フランスのエミール・クーエ(1857~1926)の自己暗示法は、現在にいたるまで、多くの著名な自己啓発の指導者達に活用されている。
クーエ自身は、正式に心理学や医学を修めた訳ではないらしいが、彼の診療所では、数多くの難病を奇跡のように、そして、多くは短時間で治した。
例えば、脚の障害で、自分で歩くことが出来ずに担ぎ込まれた者が、十分後には元気に走り回っていたという。
治療法は暗示だけである。
ところが、不思議なことに、言葉が分からない赤ん坊であっても、赤ん坊を抱く人が自己暗示を行うことで癒すことが出来たという。

クーエの自己暗示の言葉は、クーエ自身が作ったフランス語のものと、クーエが監修した英語のものがある。
日本語の訳としては、

毎日、あらゆる面で、私はますますよくなってゆく。
『自己暗示』(G.H.ブルックス/E.クーエ著、河野徹訳。法政大学出版局)

私は毎日あらゆる面でますますよくなってゆく。
『暗示で心と体を癒しなさい!』(エミール・クーエ著、林陽訳。かんき出版)

である。
ところで、上記のように「あらゆる」ことを対象にする自己暗示を、「一般暗示」と言う。
一方、脚が痛い時に、「脚の痛みが消える」とか、ダイエットしたい時に、「私は痩せる」といったように、個々のことを対象にする自己暗示を「特殊暗示」と言う。
特殊暗示は、一般暗示の中に含まれ、また、効果としても、一般暗示の方が高いことが確認されているようだ。
だから、実際のところ、特殊暗示は必要ではなく、一般暗示のみで良い。
また、自己暗示に対し、催眠術師によって暗示をかけてもらうような「他者暗示」もあるが、他者暗示といったところで、それを自己暗示として受け入れた時のみ有効なのであり、つまるところ、必要なのは、一般暗示である自己暗示である。

ところで、自分の必要なものは自分が一番知っているように思っているが、実は、そうではない場合が多い。
つまり、自分が本当は何を望んでいるのかが分からないのだ。
だが、全意識の5パーセントに過ぎないと言われる顕在意識には分からなくても、はるかに広大な潜在意識には分かっている。
一般暗示で「あらゆる面」と言った時、自分では気付かない必要や願いも、ちゃんと対象になるのである。
イエスが「神はあなたの必要なものをよく知っている」と言ったようなものである。

クーエは、自己暗示の言葉はリズムが大事だと考え、苦労して作ったようだ。
しかし、上記の日本語訳はどうかというと、あくまで主観だが、あまりリズムがあるとは思えない。

•••

• [目標]: クーエの自己暗示法を扱った文章を、最後の文の後から書き継ぎなさい。

•••

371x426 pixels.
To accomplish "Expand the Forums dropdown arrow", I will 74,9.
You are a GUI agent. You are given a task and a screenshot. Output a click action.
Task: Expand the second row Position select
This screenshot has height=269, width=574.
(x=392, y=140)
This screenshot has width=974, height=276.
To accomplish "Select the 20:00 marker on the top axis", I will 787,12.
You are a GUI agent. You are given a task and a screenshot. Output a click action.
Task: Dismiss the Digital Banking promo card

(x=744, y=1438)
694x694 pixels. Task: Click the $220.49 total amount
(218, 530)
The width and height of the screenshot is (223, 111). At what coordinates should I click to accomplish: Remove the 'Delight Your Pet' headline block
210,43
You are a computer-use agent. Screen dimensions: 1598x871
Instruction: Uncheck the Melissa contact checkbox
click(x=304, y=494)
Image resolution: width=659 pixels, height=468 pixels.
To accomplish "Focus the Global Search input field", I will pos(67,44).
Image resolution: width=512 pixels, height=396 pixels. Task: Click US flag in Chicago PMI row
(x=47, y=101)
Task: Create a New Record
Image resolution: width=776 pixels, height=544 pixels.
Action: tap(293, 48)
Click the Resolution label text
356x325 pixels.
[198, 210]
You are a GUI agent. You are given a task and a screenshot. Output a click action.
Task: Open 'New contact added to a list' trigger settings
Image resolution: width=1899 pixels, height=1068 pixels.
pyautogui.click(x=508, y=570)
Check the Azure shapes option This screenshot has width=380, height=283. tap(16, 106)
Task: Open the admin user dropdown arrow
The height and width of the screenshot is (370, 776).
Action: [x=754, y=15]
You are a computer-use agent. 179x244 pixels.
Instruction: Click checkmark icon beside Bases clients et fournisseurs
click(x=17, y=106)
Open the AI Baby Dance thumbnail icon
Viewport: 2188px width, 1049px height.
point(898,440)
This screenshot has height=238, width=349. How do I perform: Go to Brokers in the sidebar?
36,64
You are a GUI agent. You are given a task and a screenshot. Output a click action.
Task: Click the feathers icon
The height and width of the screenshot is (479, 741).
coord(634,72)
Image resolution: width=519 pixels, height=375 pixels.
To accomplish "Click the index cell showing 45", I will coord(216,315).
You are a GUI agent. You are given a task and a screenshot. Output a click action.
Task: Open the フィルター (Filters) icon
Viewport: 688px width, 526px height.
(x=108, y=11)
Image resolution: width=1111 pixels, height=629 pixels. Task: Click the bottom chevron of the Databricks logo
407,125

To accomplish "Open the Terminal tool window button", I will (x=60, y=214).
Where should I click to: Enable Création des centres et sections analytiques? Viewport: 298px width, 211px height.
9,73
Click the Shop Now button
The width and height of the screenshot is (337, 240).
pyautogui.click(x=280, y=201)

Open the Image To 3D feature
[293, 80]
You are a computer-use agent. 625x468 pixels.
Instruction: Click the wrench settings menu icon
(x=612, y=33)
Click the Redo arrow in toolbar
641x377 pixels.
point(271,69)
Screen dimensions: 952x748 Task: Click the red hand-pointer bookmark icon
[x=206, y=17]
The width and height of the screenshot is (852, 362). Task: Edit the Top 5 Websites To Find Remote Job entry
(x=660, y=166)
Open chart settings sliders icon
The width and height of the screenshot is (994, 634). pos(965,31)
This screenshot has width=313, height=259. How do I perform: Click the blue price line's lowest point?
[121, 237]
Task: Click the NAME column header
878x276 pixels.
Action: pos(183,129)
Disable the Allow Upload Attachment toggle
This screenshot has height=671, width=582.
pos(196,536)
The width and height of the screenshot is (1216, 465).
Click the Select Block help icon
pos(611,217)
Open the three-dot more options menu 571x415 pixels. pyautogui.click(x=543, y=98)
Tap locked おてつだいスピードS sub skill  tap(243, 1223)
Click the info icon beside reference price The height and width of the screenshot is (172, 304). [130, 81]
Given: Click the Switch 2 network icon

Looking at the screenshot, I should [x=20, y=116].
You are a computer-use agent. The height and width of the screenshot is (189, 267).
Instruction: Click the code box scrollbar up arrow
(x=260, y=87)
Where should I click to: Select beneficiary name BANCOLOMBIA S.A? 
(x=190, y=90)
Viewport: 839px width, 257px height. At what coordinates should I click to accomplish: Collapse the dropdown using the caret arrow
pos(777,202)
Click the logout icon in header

•••

• [課題の出力]:
また、これもあくまで私にとってはだが、まず、これらの言葉は長過ぎると思う。
そこで私としては、いつもご紹介する、「神様の奇跡が起こる」と唱える方を選ぶのである。
(「神様の奇跡が起こる」は、教育学者、七田眞氏の『奇跡の超「右脳」開運法』にある、ホームレスの男が奇跡を起こした言葉)
これも偉大な一般暗示であると思う。
それでも長いと思う時は、ジョセフ・マーフィーの「単語法」と呼ばれる、「成功」とか「勝利」という言葉を唱えるだけでも良い。
こちらの方が好みに合い、楽しくやれる人も多いだろう。
また、これは一見、特殊暗示に属すると思われるが、「富」という言葉は、実際のところ、経済面だけでなく、健康、友愛などの面での豊かさを示唆するのではないかと思う。
それに、お金が全てではないが、多くの人間の第一の悩みはお金であると思う。
だから、「富」という言葉の単語法を好ましく思う人も多いと思われ、そんな人は「富」と唱えれば良い。
効果は、ジョセフ・マーフィーも保証している。

幸福になる方法が分からないなら、クーエの自己暗示を行うか、「神様の奇跡が起こる」、あるいは、「成功」「勝利」「富」などの言葉を唱えることをすぐに始めるのが良いと思う。
クーエは、夜、床についてからと、朝、目覚めた時に、20回ほど唱えることを薦めている。
ジョセフ・マーフィーは、単語法を、やはり、眠りながら唱えることも薦めているが、日中も定期的に、あるいは、いつでも唱えることも薦めている。
「神様の奇跡が起こる」で奇跡を起こしたホームレスは、1日中、1週間か2週間唱えることで奇跡が起こった。
私は、法然が念仏を、「常に」唱えるよう教えたように、常に唱えるのが良いと思う。
なぜなら、我々は、幼い頃から、マイナスの暗示を叩きこまれ、さらに、テレビ、新聞などのメディアからもマイナスの暗示になる言葉を、長年、浴びせられ続けている。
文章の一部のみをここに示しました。